The number of towns deemed clean last year rose to 28, with Sligo finishing top for the first time, ahead of Leixlip, Westport and Monaghan. An Taisce, who conduct the surveys on behalf of IBAL, lauded the winning town for its consistently strong performance in recent years.

Waterford reclaimed its customary accolade of Ireland’s cleanest city, ahead of Galway. Cork City Centre was also clean. While urban areas still dominate the lower reaches of the rankings, 10 of the 13 surveyed showed an improvement in cleanliness in 2025. Galvone in Limerick achieved clean status for the first time, having been branded “seriously littered” in past years.

“The most pleasing finding of 2025 was the progress made in socially disadvantaged areas,” explains Mr Horgan. “Even areas at the foot of our rankings have significantly lower litter levels than a year ago. Cork’s Northside, Dublin City Centre and North Inner City, while still littered, are cases in point. The investment being made by Dublin City Council seems to be already paying fruit, and we are set to see further progress in 2026 if the Council comes good on its promise of replacing bags with bins across the city. This could be a landmark year in the fight against litter.”

Photo by Gavan Becton

There was a notable fall-off in the number of sites with large accumulations of litter or subject to dumping. “This continues a very welcome trend we’ve seen in recent surveys and credit must go to local authorities for ridding our environment of these litter blackspots,” comments Mr Horgan. This was the first IBAL survey where no bottle bank was deemed a litter blackspot.

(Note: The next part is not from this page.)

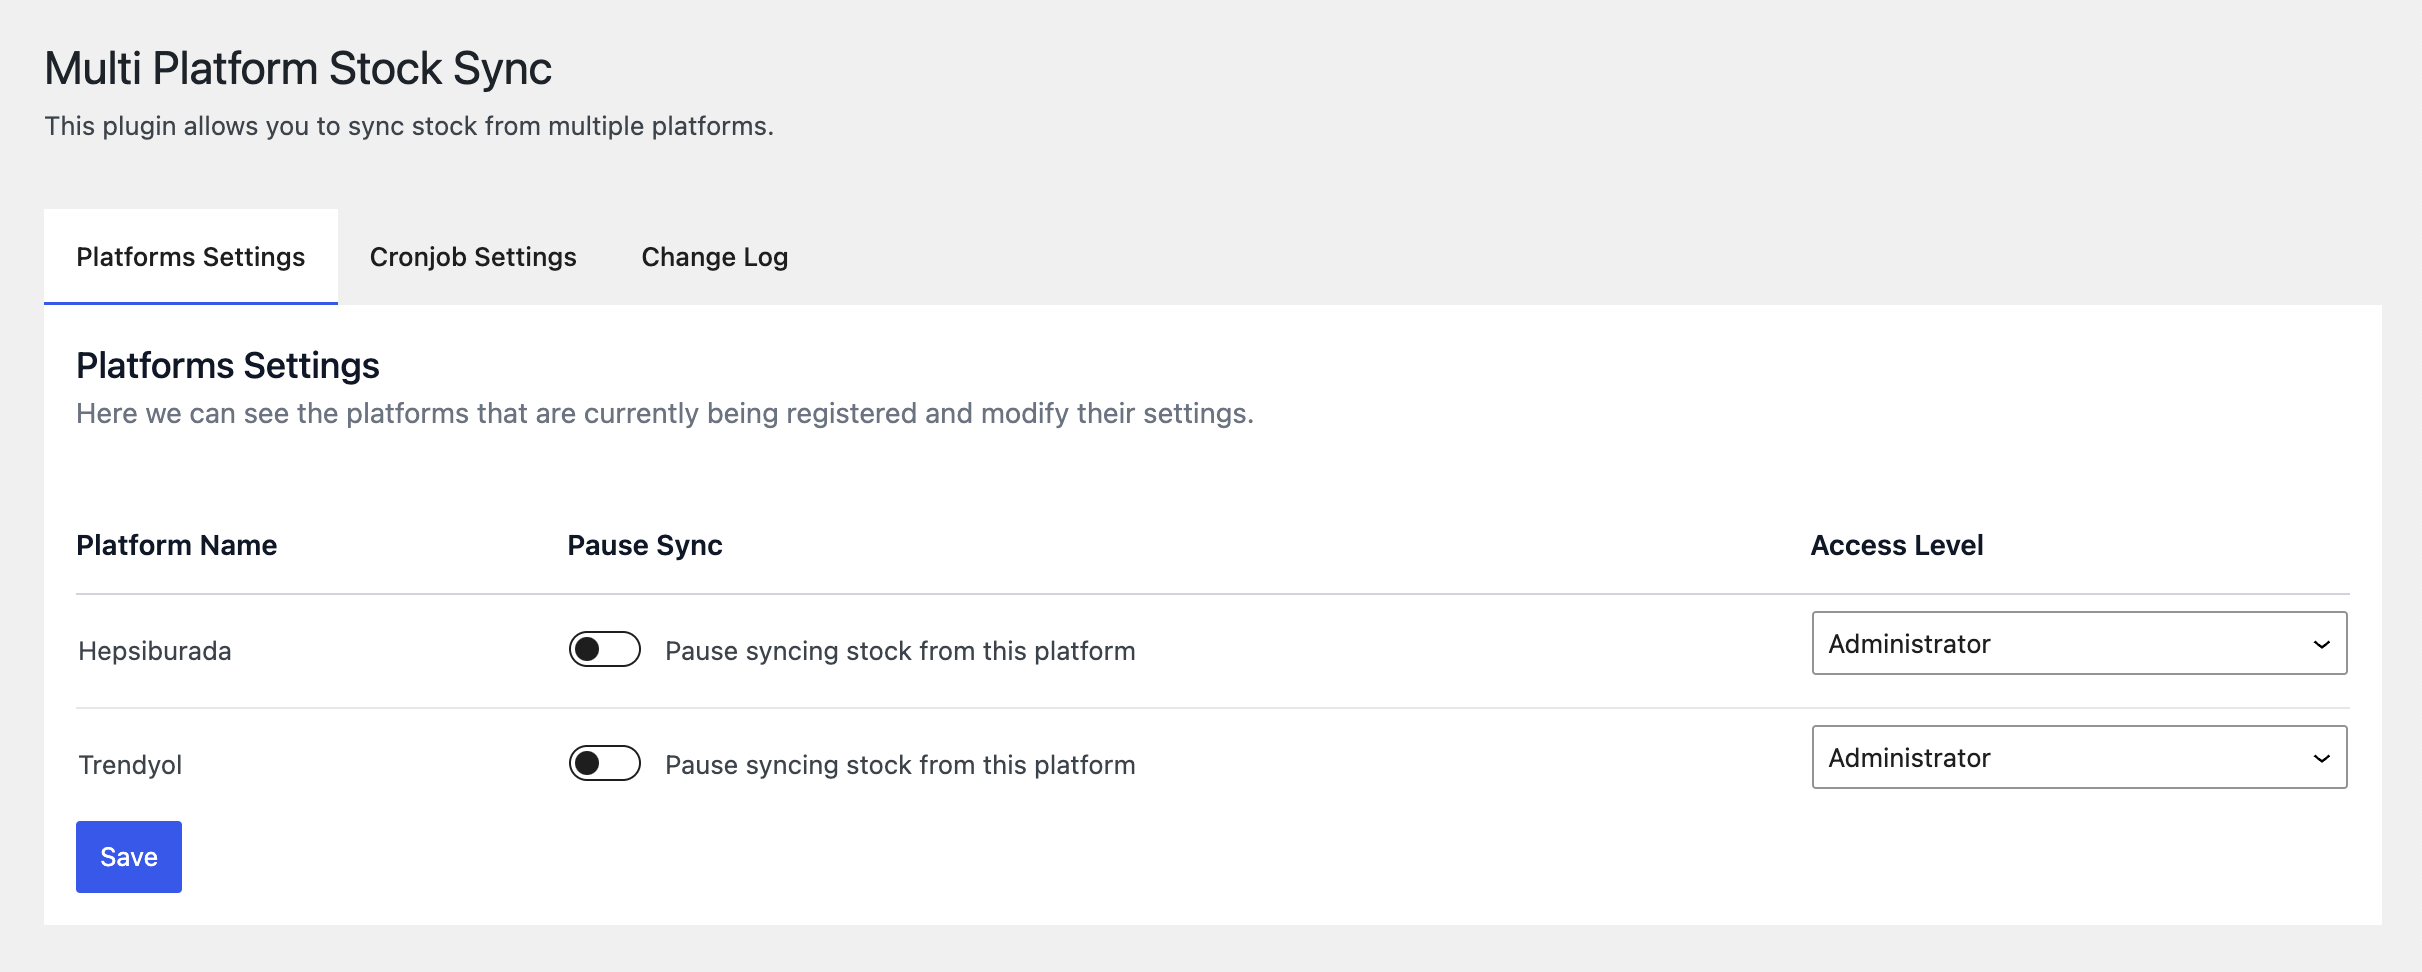This screenshot has width=2422, height=972.
Task: Open Trendyol Access Level Administrator dropdown
Action: pos(2079,757)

The survey revealed that the Deposit Return Scheme continues to have a positive impact on the cleanliness of our towns and cities, with a 10% drop in the prevalence of cans and plastic bottles compared to the previous year. These two types of litter are now 60 per cent less common than when the scheme was introduced in early 2024.

Coffee cups remained one of the most commonly found forms of litter and was evident in one fifth of all sites surveyed. “A real disappointment in a generally positive year has been the likely collapse of reusable coffee cup schemes in towns such as Killarney,” says Mr Horgan. “It is apparent that such schemes will only work with statutory backing. As our data today bears out, without Government intervention coffee cups will remain an unsightly and entirely unnecessary blot on the landscape across our towns. The prevarication from Government on the issue is striking – a levy was promised all of four years ago – and sends out a worrying signal. Weaning ourselves off single-use coffee cups should not be such a big deal.”

The prevalence of disposable vapes, which are set to be outlawed over the course of 2026, was unchanged.